Yesterday I wrote about freeing yourself from constraining beliefs. Today I’ll expand on creating new beliefs to free yourself from such constraints.
I wanted to illustrate at least one alternative to the standard one-dimensional model of introversion and extroversion that I find impedes self-awareness, understanding, and personal growth and development.
Many people continue to believe it because they have no alternative that helps their life more. Others rigidly hold on to their old belief because they can’t distinguish between the belief and the object of their belief — for example, telling people who disagree with their view that they don’t understand the definition of introvert or extrovert, not recognizing a definition describes a model not people. If you reject the model, those definitions don’t matter.
An alternative model
Here is an alternative model, slightly improved from my first post introducing it, “Introversion is not the opposite of extroversion, part 1.” Here I get rid of the concepts of introversion and extroversion as fundamental properties. I use the terms “Social skills” and “Solo skills” not to replace the concepts of introversion and extroversion, but as what they sound like. Social skills represents behaviors you can learn useful in social situations, like the abilities to introduce yourself to someone new, to carry on a mutually interesting conversation, to shake hands, and so on. Solo skills represents behavior you can learn useful on your own, like the abilities to focus on a solo task, to meditate, to avoid feeling bored, and so on.
As with any skills, you have to develop them. People start with few skills in either area. People can develop them in one area, the other, neither, or both.
I find people high in social skills and poor in solo skills behave like so-called extroverts. People with high solo skills and poor in social skills behave like so-called introverts. If you believe in skills you can use this model without creating new concepts out of nowhere. I prefer simpler models that explain more to complex models that explain less.
More importantly, this model suggests you can change how people perceive you and increase your capabilities by improving your skills. If you’ve learned to read and write, you’ve improved skills, so you know you can improve your skills. So if you felt you couldn’t change yourself under the one-dimensional model, the new model suggests you are free to change. (People who wonder why I harp on introversion and extroversion may see here the essence of my motivation. The one-dimensional model decreases your freedom to change, creating a mental jail. Like anyone, I viscerally oppose decreasing freedom and support creating freedom. Anyone can choose the skill level they want, but I feel it should be their choice, not one imposed on them by a confining belief.)
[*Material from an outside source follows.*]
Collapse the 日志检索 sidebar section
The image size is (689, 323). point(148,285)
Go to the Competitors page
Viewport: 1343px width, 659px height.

We can represent the one-dimensional model on the new one. It looks like this.
It’s useful when a simpler model explains an old model and more. If you like the principle that among competing hypotheses, the hypothesis with the fewest assumptions should be selected — Occam’s Razor — you can get rid of the one-dimensional model.
The graph below shows a dimension missed by the one-dimensional model — that you can improve both sets of skills at once without giving up either. The old model calls people with equal skills “ambiverts,” but can’t distinguish between people who can’t function as either so-called introverts or so-called extroverts and people who can function equally well as both. This model distinguishes easily.
The same analysis in another area
I could have applied the same analysis to another area. Yesterday I mentioned slavery-supporting beliefs.
During slavery, people adopted the concept of race and saw blacks as one race and whites as another. These concepts were as made up as the introversion-extroversion one-dimensional model, introversion, extroversion, or the faces on Mars in yesterday’s pictures. Because people believed them, they saw patterns emerge. For example, many people then saw whites as skilled at solving problems and blacks as poor at solving problems. They associated high problem-solving skills with whiteness as two properties of one race and poor problem-solving skills with blackness as two properties of a different race.
Today most of us reject the concept of race but agree on concepts of problem-solving skills and skin pigmentation, seeing no innate correlation between the concepts. Instead of the racist’s one-dimensional model, we intuitively have a model as follows, though few of us would have thought to illustrate it graphically.
It probably makes sense to most readers. People can have dark or light skin pigmentation and high or low problem-solving skills.
Just like the two-sets-of-skills two-dimensional model can represent what people mean when they talk about introversion and extroversion thinking one-dimensionally, so can the skills-pigmentation model represent the slavery-supporting one-dimensional model. Again, using Occam’s Razor we could reject the one-dimensional model as unnecessary since it represents less while requiring new concepts that don’t help us understand the world.
For completeness, let’s note that the new model lets us see things that believing the old model blinds us to. There are many types of people beyond what racists see, but their beliefs blind them from seeing them, like rock formations on Mars and people with ranges of social and solo skills.
There are many consequences to these new models. For example, a slave-owner who adopted the new belief could see blacks with great problem-solving skills or whites who could develop theirs more. They could conclude that people could change their problem-solving skills, not be constrained by biology.
Conclusion
The two-skills model explains more with less complication and assumptions than the one-dimensional model of introversion and extroversion. It also enables people to develop and grow more. Both are made up. Anyone is free to use either. The two-skills model improves my life in every way so I use it and I recommend it, rejecting nearly everything about the old model, especially its constraints on personal development and growth.